# EXCERTO SELECIONADO
· · · ·

Coisas de Rir para não Chorar

- 9.2.17

À minha avó Maria, que hoje faria anos (e em quem me reconheço em tantos dos meus, nossos, sorrisos).

Rir para não chorar
(texto publicado na última edição da Revista Mais Alentejo)

"Sempre gostei de compreender o porquê dos olhos húmidos ou das mãos suadas daqueles com quem me cruzo. Dos olhos que se baixam ou levantam ao céu. Das pernas que abanam. Dos pés que batem compassadamente no chão. Gosto de ouvir, mas não gosto menos de observar e sentir o outro, na certeza de que ninguém é só o que aparenta, tão pouco o que faz ou o que diz.
A minha avó, mulher do campo, dessa aldeia que José Luís Peixoto tem posto nas bocas do mundo – Galveias – tinha a particularidade de fugir com os seus olhos dos nossos. (Não era fraqueza. É que os olhos dos outros, no tanto que dizem, distraem-nos do que queremos dizer. Quem nunca se perdeu nos olhos de alguém?) E sorria. Sempre. Com um riso a acompanhar a boca rasgada, qual banda sonora das maiores revelações. O homem que se enforcara numa árvore. A vizinha roubada. Os filhos da terra que nunca voltaram da guerra. Ou as vizinhas que iam morrendo, rua afora, deixando-a sozinha na última casa. “Porque é que a avó se ri quando diz estas coisas?”, perguntavam-se os netos, intrigados. A banda sonora parecia não acompanhar a mensagem. E nenhum de nós entendia, porque nenhum de nós conseguia compreender o que era ter vivido, crescido, trabalhado, casado, tido filhos, existido e resistido, num lugar e num tempo como o dela.
Um dia, resolvi sentar-me, de gravador em punho, a ouvir a sua história. O trabalho no campo explicava a curva das suas costas e as noites a costurar as artroses nos dedos. Os cinco filhos mediam-se no peito farto. Mas o riso, esse, aparecia quando recordava as vezes que teve de deixar o filho mais novo num caixote, para poder ir trabalhar. Quando ficou sem leite, na última gravidez tardia, e teve de alimentar a bebé a açorda. Quando três dos filhos foram combater em África. Quando os mais novos emigraram. Quando o marido adoeceu e a deixou sozinha.

· · · ·

# TAREFAS DO EXERCÍCIO
• a. Responda, por favor, a estas perguntas sobre o excerto:
(i) De que aldeia era a avó?
(ii) Em que publicação saiu o texto "Rir para não chorar"?
(iii) Quantos filhos da avó foram combater em África?
• b. Prolongue o excerto sobre a avó de Galveias com um ou dois parágrafos, a começar depois da última frase apresentada.
A listagem não tem qualquer relação com o excerto.

# ENTRADAS DA LISTAGEM
· · · ·

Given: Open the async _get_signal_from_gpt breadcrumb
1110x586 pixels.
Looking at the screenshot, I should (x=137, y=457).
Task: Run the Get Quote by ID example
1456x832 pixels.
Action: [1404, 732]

· · · ·

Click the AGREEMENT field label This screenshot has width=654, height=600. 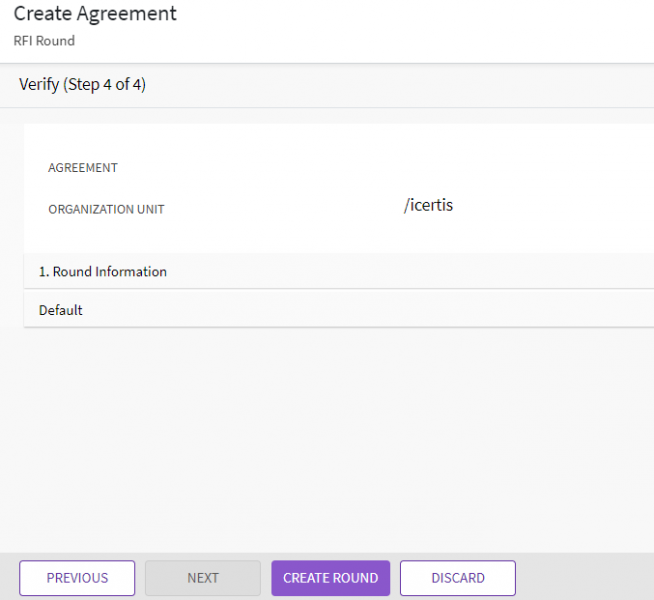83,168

· · · ·

# RESPOSTAS ÀS TAREFAS
• a.
(i) Galveias.
(ii) Na última edição da Revista Mais Alentejo.
(iii) Três.

• b.
“Mas porque é que ela se ri quando diz estas coisas?” Porque muitas das agruras da vida não podem ser evitadas. Resta-nos optar pela forma como a elas reagimos. Chorando. Mas, se possível e quando possível, rindo.

Vivemos tempos de incertezas. Trump sobe ao poder e não faço ideia de como estará o mundo quando esta crónica for publicada. Nova Guerra Fria, Terceira Guerra Mundial, Atentados terroristas, Muros levantados, Crise dos refugiados, Armas, Genocídios, Pandemias, Alterações climáticas irreversíveis, Esgotamento da Terra. As palavras invadem o nosso dia-a-dia e a verdade é que nenhum de nós, cidadãos comuns, tem neste momento como garantida a sua segurança, a paz do seu território, a sustentabilidade do seu planeta.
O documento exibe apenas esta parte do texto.